Osteoporosis Management after the Occurrence of Medication-Related Osteonecrosis of the Jaw: A 13-Year Experience at a Tertiary Center
- Author:
Chun Ho WONG
1
;
Kimberly Hang TSOI
;
Jingya Jane PU
;
Nancy Su JIANG
;
Stacey Sheung Yi CHAN
;
Connie Hong Nin LOONG
;
Xincheng ZOU
;
Carol Ho Yi FONG
;
Eunice Ka Hong LEUNG
;
Alan Chun Hong LEE
;
Chi Ho LEE
;
Kathryn Choon Beng TAN
;
Yu Cho WOO
;
Yu-xiong SU
;
David Tak Wai LUI
Author Information
- Publication Type:Original Article
- From:Endocrinology and Metabolism 2025;40(6):974-990
- CountryRepublic of Korea
- Language:English
-
Abstract:
Background:We investigated osteoporosis management strategies and clinical outcomes following the occurrence of medicationrelated osteonecrosis of the jaw (MRONJ).
Methods:We retrospectively studied individuals diagnosed with MRONJ during osteoporosis treatment who were managed in the Osteoporosis Center or the Oral Maxillofacial Surgery & Dental Unit at Queen Mary Hospital in Hong Kong between 2010 and 2022. We examined subsequent osteoporosis management plans, fracture events, and bone mineral density (BMD).
Results:Thirty-six individuals were included (mean age, 78.5 years; 94.4% women).
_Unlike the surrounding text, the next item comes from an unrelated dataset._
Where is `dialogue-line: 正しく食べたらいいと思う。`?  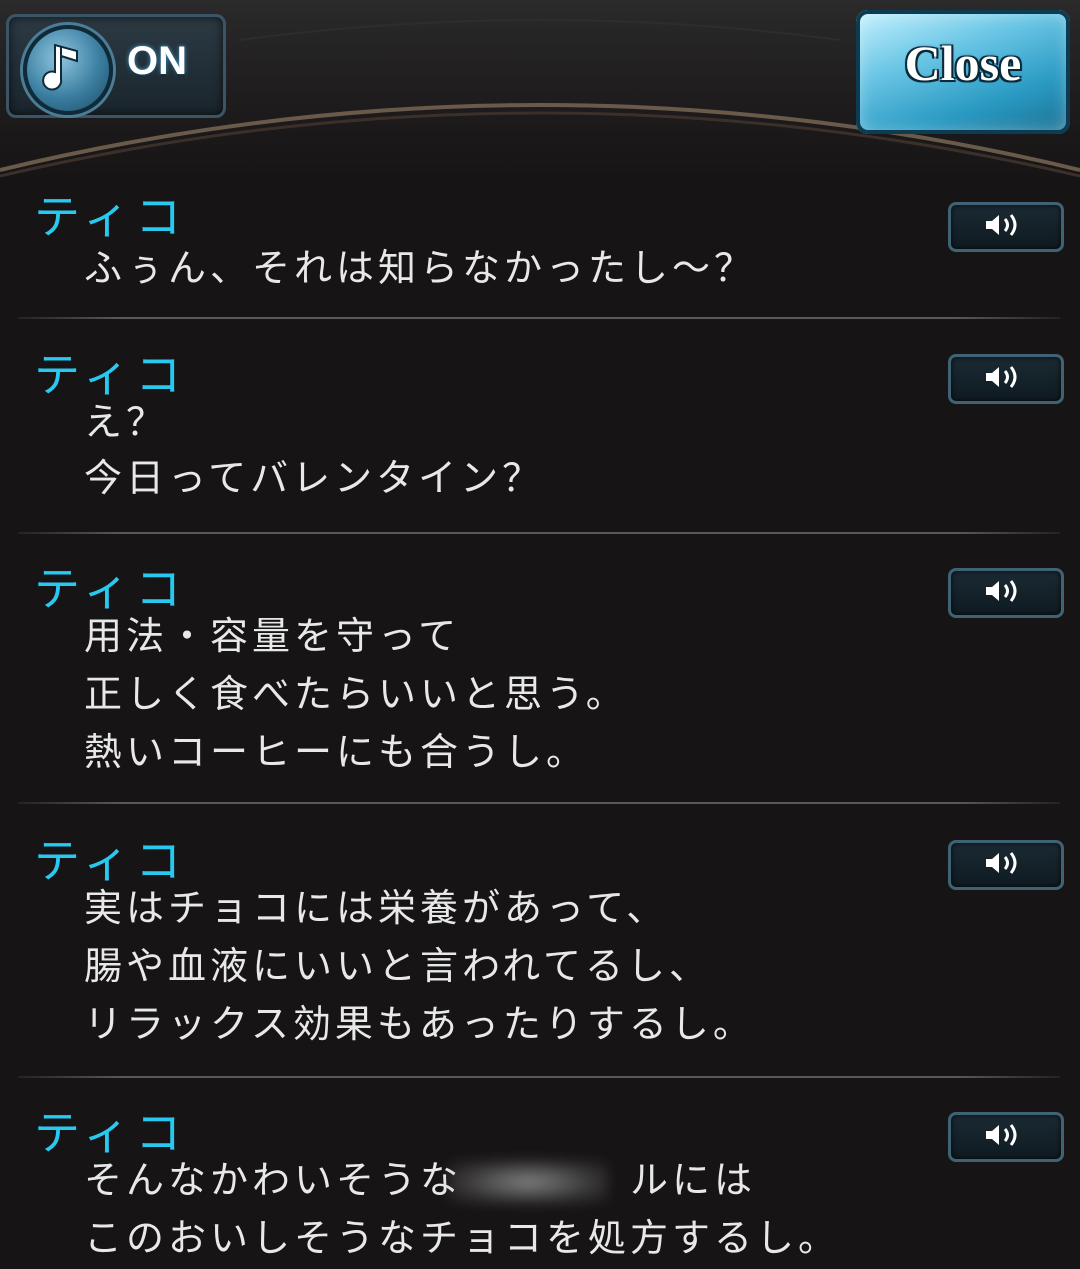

The estimated prevalence of MRONJ was 0.26%. All patients had been exposed to bisphosphonates, and seven had also received denosumab before MRONJ. Following MRONJ, only 14 individuals continued anti-osteoporosis treatment, a decision influenced by a higher fracture probability at MRONJ onset. The most common regimen was a teriparatide-raloxifene sequence (n=8): three patients achieved stable BMD, four achieved improving BMD, and one exhibited a mixed response. The patient with a mixed BMD response had also been treated with denosumab. Six patients sustained incident fractures after MRONJ, and these patients had lower BMD T-scores than their counterparts. Two patients experienced MRONJ recurrence, which was associated with the resumption of bisphosphonate or denosumab therapy after MRONJ. These patients had higher BMD T-scores than those who did not experience MRONJ recurrence.
Conclusion:MRONJ is challenging because high fracture risk necessitates discontinuation of antiresorptive agents. Teriparatide followed by raloxifene may be a reasonable regimen. Individualised decisions in osteoporosis management after MRONJ are required to balance fracture risk reduction with minimising MRONJ recurrence.